Veto of school-based health center bill sustained

The governor’s veto of a bill that would provide grant funding for school-based health centers was sustained after a motion to override the veto failed April 18.

LB1020, introduced by Omaha Sen. Jeremy Nordquist, would have created the Coordinated School Health Program to award $200,000 in competitive grants to school districts to help fund school-based health centers.

School districts would have been required to match grant funds by 50 percent. Medically underserved areas would have been given priority. The funds could have been used only for capital construction and startup costs for school-based health centers.

Senators had passed the bill April 5 on a 26-15 vote. In his veto letter, Gov. Dave Heineman said the bill would inappropriately use funds designated for education to provide health care.

Nordquist filed the motion to override the governor’s veto saying that a child’s health is directly tied to educational outcomes.

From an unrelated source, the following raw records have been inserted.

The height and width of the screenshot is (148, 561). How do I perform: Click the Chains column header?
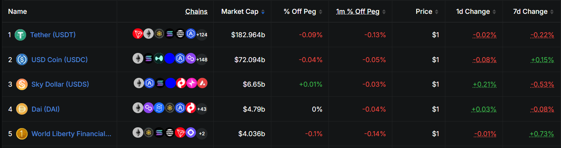(196, 12)
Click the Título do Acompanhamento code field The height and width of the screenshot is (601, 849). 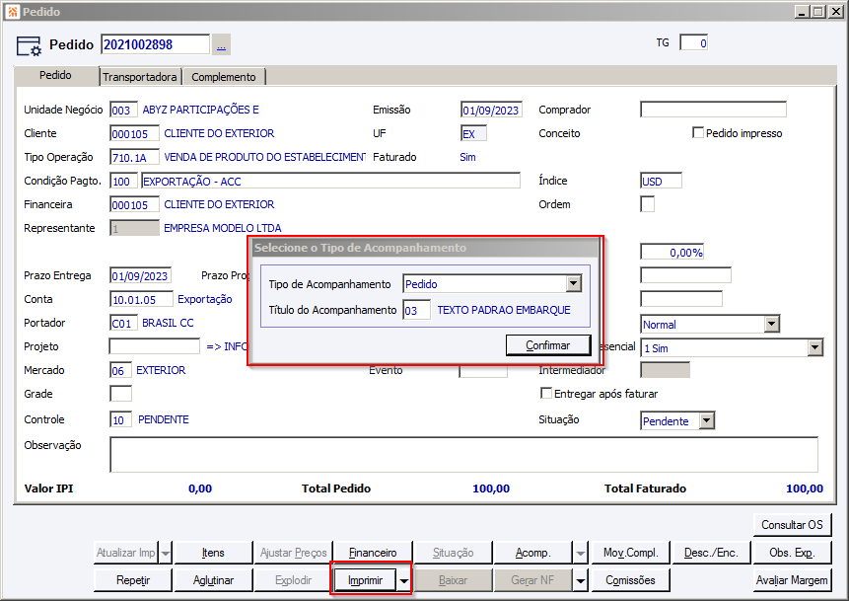pos(416,311)
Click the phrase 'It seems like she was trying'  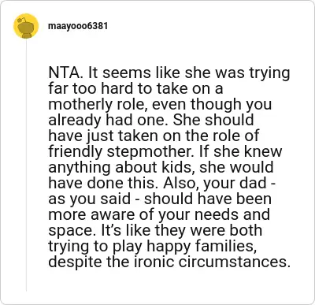(188, 73)
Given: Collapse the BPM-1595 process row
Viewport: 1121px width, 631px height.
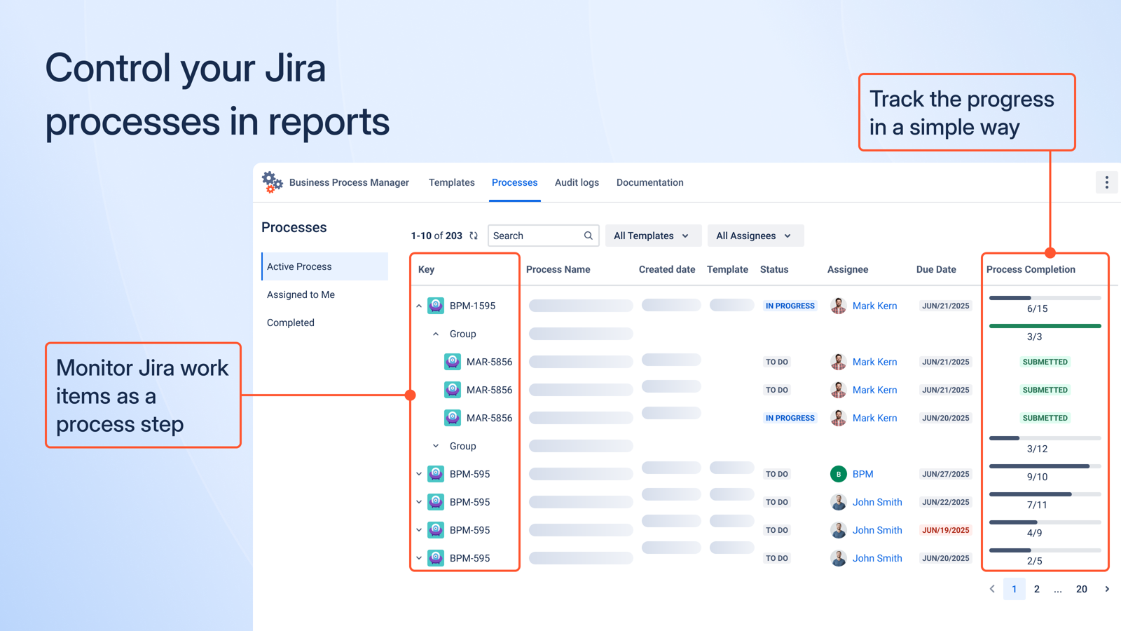Looking at the screenshot, I should coord(419,306).
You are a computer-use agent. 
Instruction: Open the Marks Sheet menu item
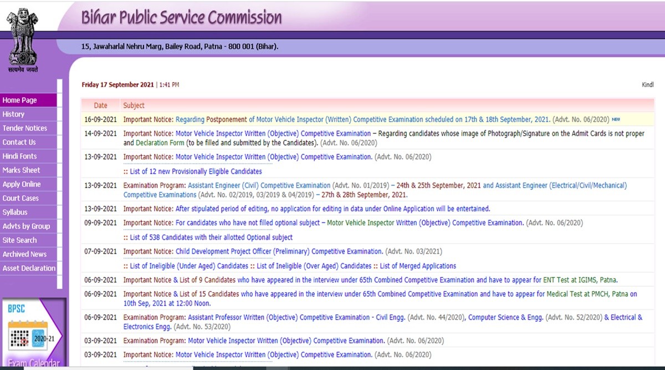tap(22, 170)
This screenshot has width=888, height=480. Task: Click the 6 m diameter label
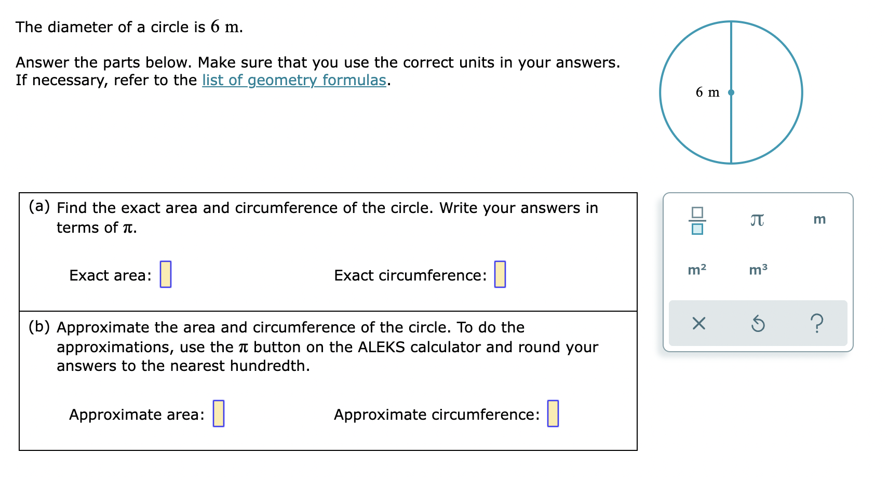[707, 92]

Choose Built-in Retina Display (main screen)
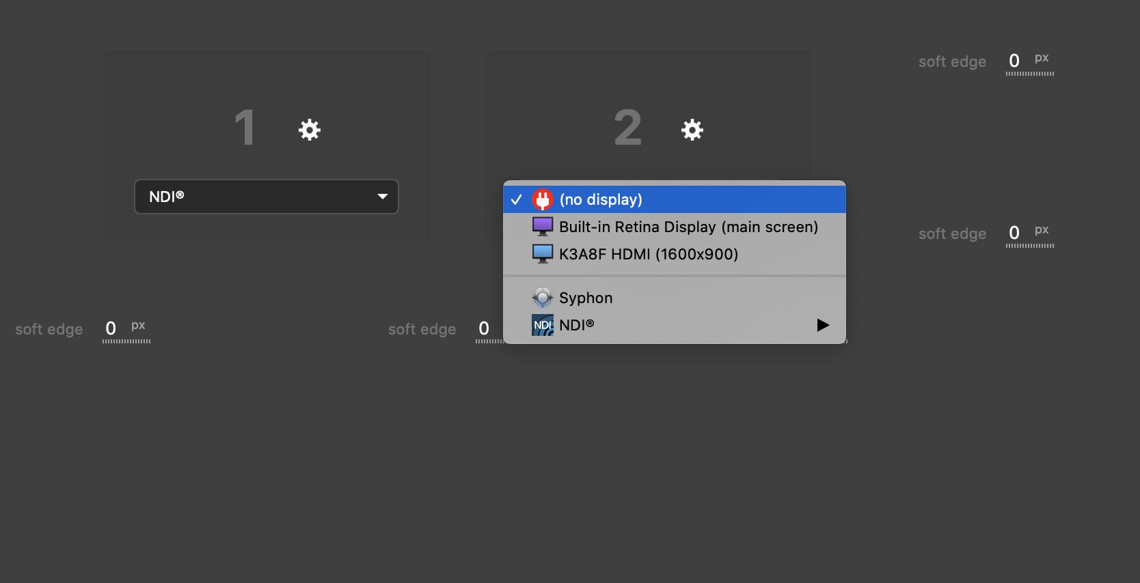point(688,227)
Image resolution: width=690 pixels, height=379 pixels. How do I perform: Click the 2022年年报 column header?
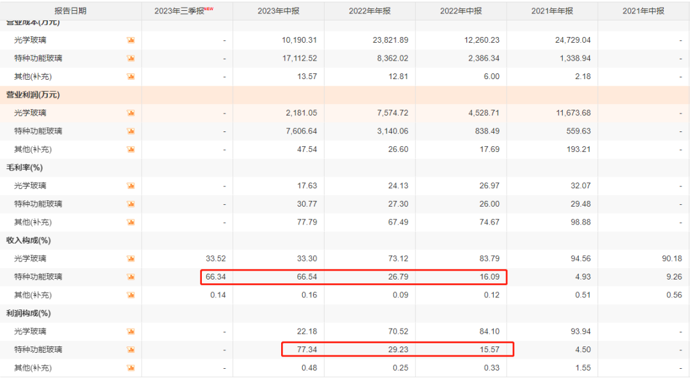[x=370, y=11]
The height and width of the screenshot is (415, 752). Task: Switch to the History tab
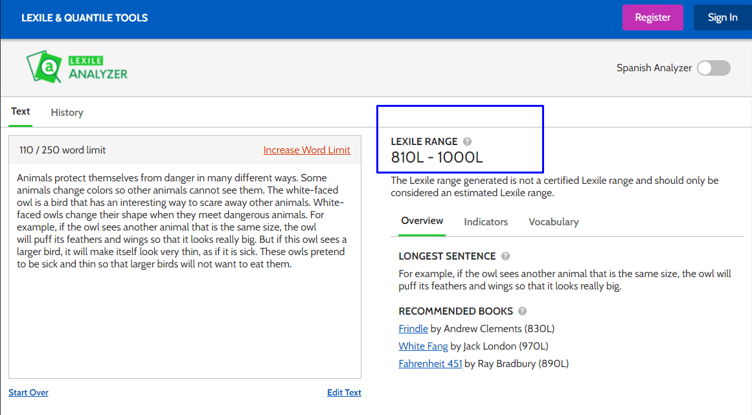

He also said that the fund dedicated to education has been amended repeatedly in the past to allow for innovations.

“This fund has been changed 26 times in the past to allow for innovations to increase educational outcomes,” Nordquist said. “Research shows that school-based health centers lead to a reduction in absenteeism and tardiness, an increased likelihood to stay in school and a reduction in Medicaid expenditures.”

An attempt to override the governor’s veto failed on a 27-21 vote. Thirty votes were needed.

Omaha Sen. Brenda Council filed a motion to reconsider the vote. She said the welfare of children should be a priority for the Legislature.

“We’re allowing the veto to stand on a bill that would address the needs of kids who need medical care,” Council said. “Are we willing to jeopardize the health and academic success of our young people for a small amount of money?”

York Sen. Greg Adams opposed the motion to reconsider, saying the language of the bill does not specify that funds be used for providing health care services.

“This bill is for capital construction, not health services,” Adams said. “Is this really the direction we want to go?”

The motion to reconsider the vote failed on a 27-22 vote and the veto was sustained.